Souvenez vous par exemple de ce M. Di Rupo, illustre inconnu qui débarqua en 1992 à l’Education et dont le programme d’action se résuma à multiplier les déclarations à la presse, où il traitait les enseignants de fainéants et de profiteurs. Lui, en revanche, ne ménagea pas ses efforts pour nouer les meilleurs contacts avec l’Union Wallonne des Entreprises, se profilant ainsi comme un « socialiste responsable ». Cela lui valut, moins de deux ans plus tard, d’être promu vice-premier ministre au gouvernement fédéral où il conquit définitivement ses lettres de noblesse en préparant la privatisation des services et des entreprises publics.

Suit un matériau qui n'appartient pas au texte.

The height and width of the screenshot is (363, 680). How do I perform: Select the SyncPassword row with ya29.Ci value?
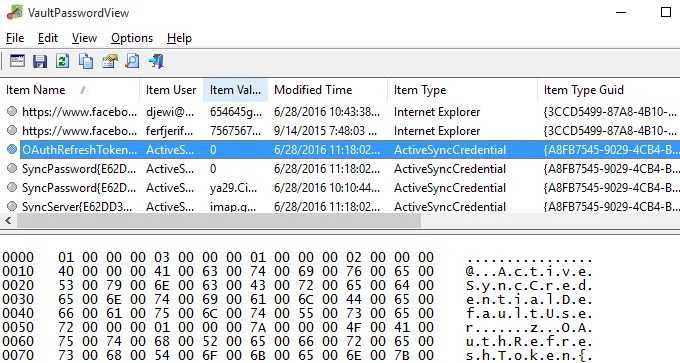tap(340, 188)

Souvenez vous aussi de Mme Onkelinckx qui accepta courageusement de massacrer l’emploi dans l’enseignement secondaire entre 1995 et 1999. Elle en fut récompensée par un poste de vice-Première et de ministre de la Justice, qui lui permit d’appliquer à l’envers l’adage de M. Victor Hugo, « ouvrir une école, c’est fermer une prison ». Mme Onkelinckx, elle, organisa l’emprisonnement des jeunes qu’elle avait préalablement privés d’éducateurs et d’enseignants.

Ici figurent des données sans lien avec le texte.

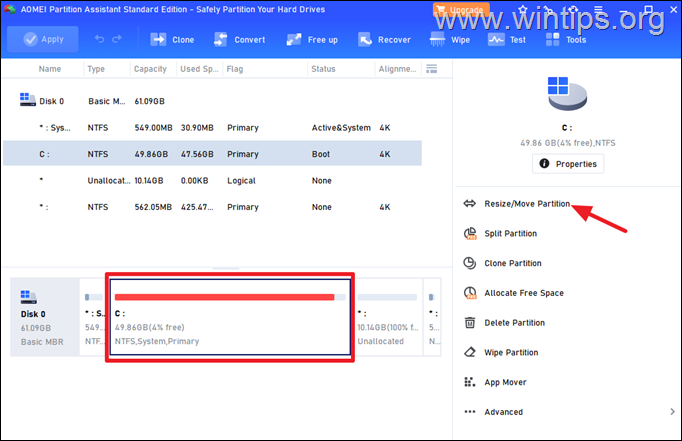Choose Split Partition from side panel
The height and width of the screenshot is (441, 682).
pos(510,233)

Certes, le tremplin échoue parfois. Après s’être fait chahuter par la plus longue grève dans l’histoire de l’enseignement belge, M. Yvan Ylieff (89-92) n’eut pas la chance de ses collègues. Il jura, mais un peu tard, qu’on ne l’y reprendrait plus. A vrai dire, on ne le reprit plus nulle part…

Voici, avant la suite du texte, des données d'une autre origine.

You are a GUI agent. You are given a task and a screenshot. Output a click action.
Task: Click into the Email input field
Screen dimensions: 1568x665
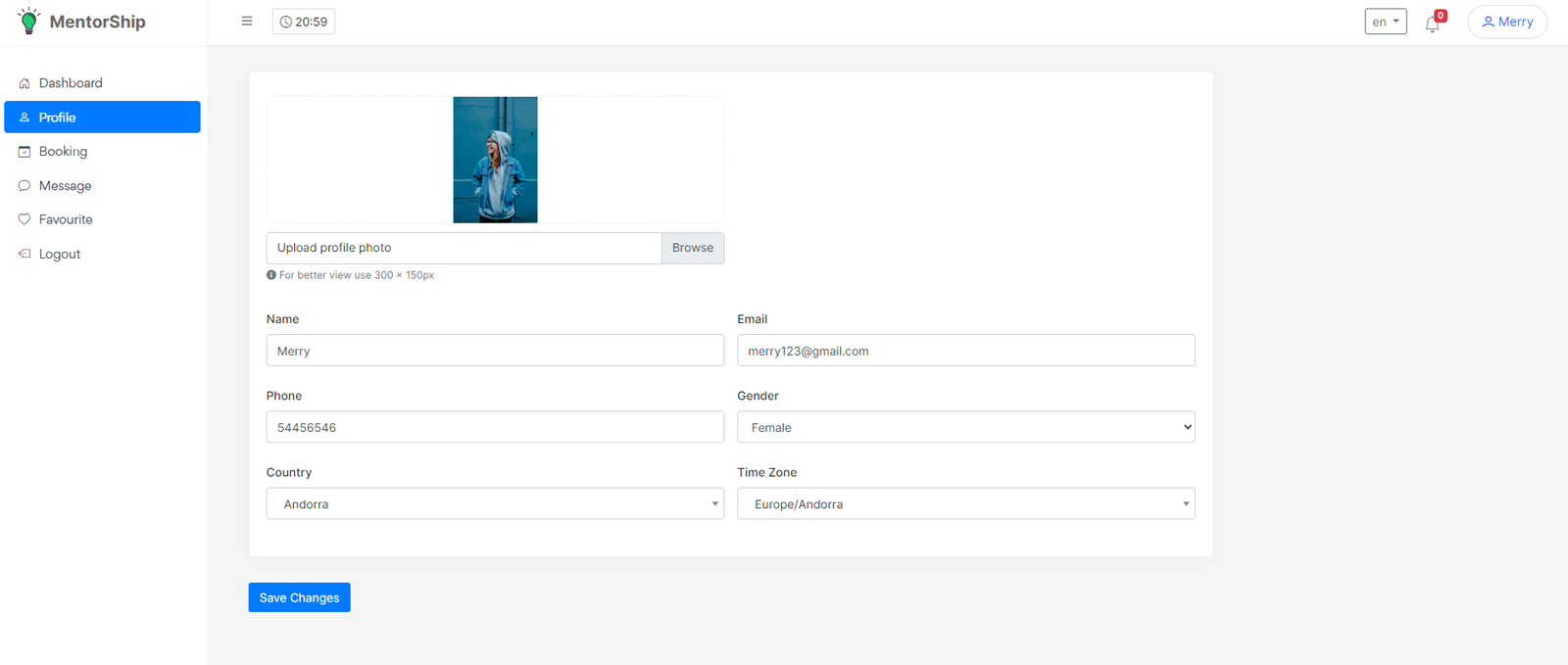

Ces trois exemples ne devraient pas nous faire croire qu’un passage rapide à l’Education serait l’apanage des seuls socialistes. Dans les années 80 nous eûmes quatre libéraux, MM. Tromont, Bertouille, Damseaux et Duquesne, en tir groupé sur sept ans à peine. Ils ne furent pas inefficaces pour autant : sous leur direction, les dépenses publiques d’enseignement de la Belgique furent brutalement ramenées de 7% à 5,2% de la richesse nationale. Cet exploit contribua grandement à causer les ravages qu’un autre libéral, M. Destexhe, se plaît curieusement à stigmatiser aujourd’hui. Mais ce dernier est sans doute trop jeune pour savoir que ce qui importait alors, c’est que le sacrifice de l’enseignement permît au gouvernement de continuer à verser des intérêts sonnants et trébuchants aux banques et autres miséreux détenteurs de la dette de l’Etat.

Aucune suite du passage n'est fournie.